Work instruction 1
Reproduce the part of the article on the rescued school books between "Snyder reflected on" and "hospitals and more.", inclusive, word for word.
Work instruction 2
According to the article on the rescued school books, why did the students have to be careful when choosing which books to keep? Answer in one to three sentences.
═══ Given text ═══
KANSAS CITY, MO — Students from Lincoln College Preparatory Academy in Kansas City, Missouri, are working on a project that is one for the books.
“It all goes back to humans helping humans, especially the ones that are disadvantaged,” Elizabeth Snyder, a senior at Lincoln College Preparatory Academy, said.
The project started after Snyder wanted to stop perfectly good literature from being dumped outside her school's dumpster.
“I saw a few students bringing the carts out to the dumpster starting at like the third floor, and I saw the carts, and I immediately went to the principal's office and asked her if we could grab some gloves and go through the dumpster," Snyder said.
Snyder gathered a few friends to help Manuel Reyes and Victor Loma, who discovered two to three thousand books that were piled in their school's dumpster.
“A few of the books, they were new, like there was some in the curriculum two to three years and they just got out of the curriculum,” Reyes, a senior at Lincoln College Preparatory Academy said.
However, the teens started the process of restoring them by not judging these book by their covers, but by the damage they received from siting in the dumpster.
“Some already had water damage and stuff, others had mouse droppings," Loma, a senior at Lincoln College Preparatory said. "So we had to be really careful in picking up all the good books, and the good books that we did pick out, they are in really good shape."
Snyder reflected on what restoring the books could mean for the community.
“Finding a new way to handle these books in a way that doesn’t disrespect them, by throwing them away, that is what is essential for the community because that’ll help the community grow,” Snyder said.
Now as these teens work to restore the books they found, they’re hoping to start a new chapter not only for their school, but for their community when it comes to disposing of books at the end of the school year.
“It definitely puts a smile on my face to see that we have done something good here and I hope that we can possibly continue it in the future somehow," Loma said. "We can probably figure [it] out, we're smart I guess."
The teens are now working to donate them across the Kansas City area to libraries, nursing homes, hospitals and more.
“At the end of the day, if even one person has so much joy from one of these books, [it's a] mission accomplished,” Snyder said.
KSHB 41 News reached out to the Kansas City Public Schools District for comment on the students efforts, but no one was available for comment as the district is on Spring Break.
═══ Recorded information ═══
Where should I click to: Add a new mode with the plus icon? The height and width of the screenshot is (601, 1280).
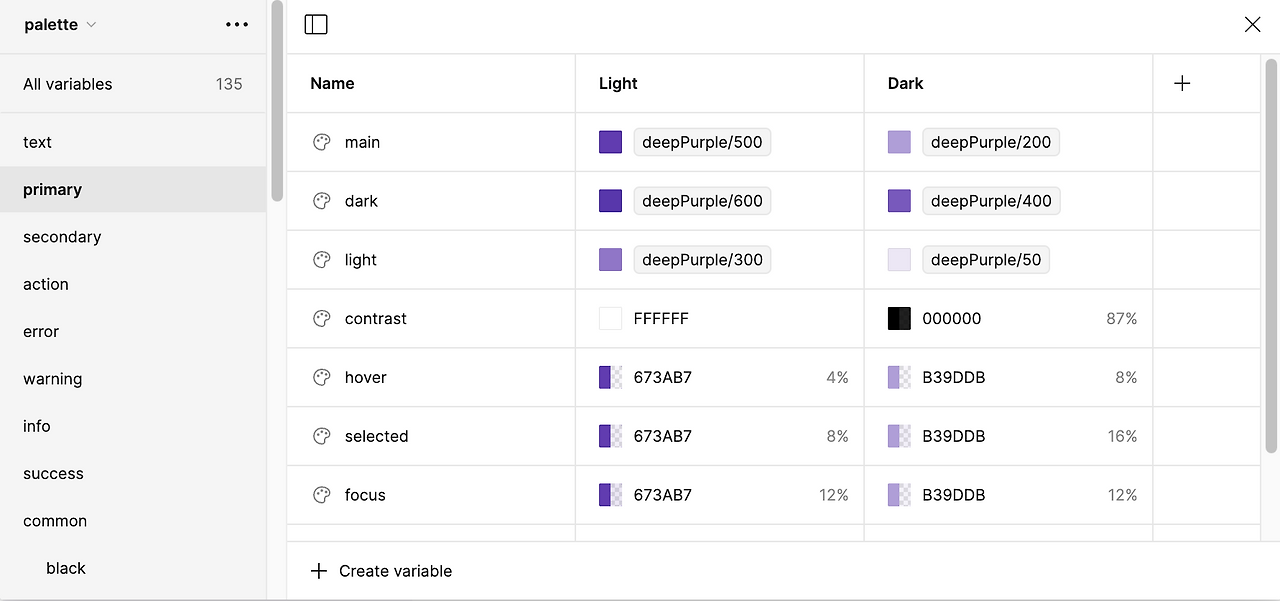pos(1181,83)
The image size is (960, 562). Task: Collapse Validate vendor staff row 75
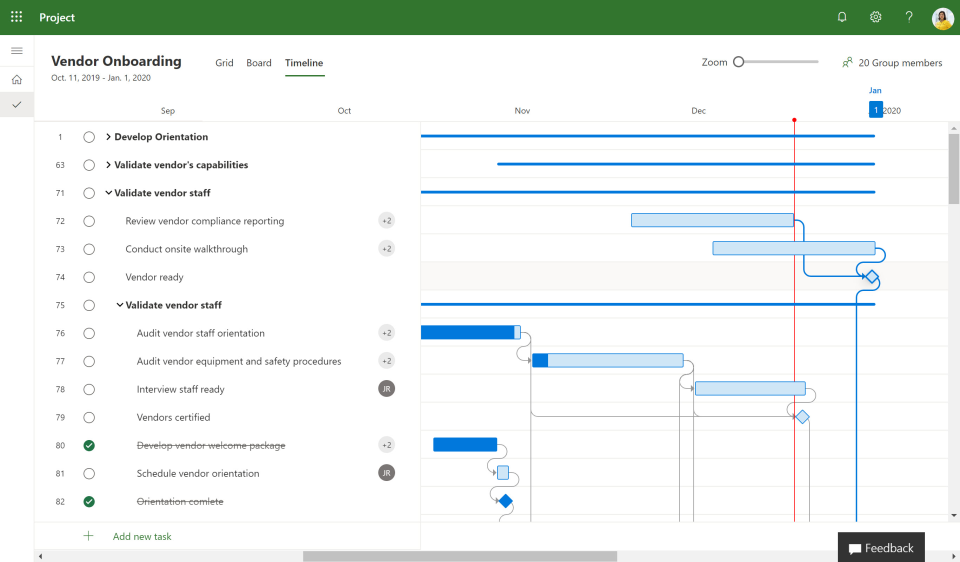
═══
Response 1
Snyder reflected on what restoring the books could mean for the community.
“Finding a new way to handle these books in a way that doesn’t disrespect them, by throwing them away, that is what is essential for the community because that’ll help the community grow,” Snyder said.
Now as these teens work to restore the books they found, they’re hoping to start a new chapter not only for their school, but for their community when it comes to disposing of books at the end of the school year.
“It definitely puts a smile on my face to see that we have done something good here and I hope that we can possibly continue it in the future somehow," Loma said. "We can probably figure [it] out, we're smart I guess."
The teens are now working to donate them across the Kansas City area to libraries, nursing homes, hospitals and more.

Response 2
Some of the books from the dumpster already had water damage, and others had mouse droppings. The students therefore kept only the good books, which Loma says are in really good shape.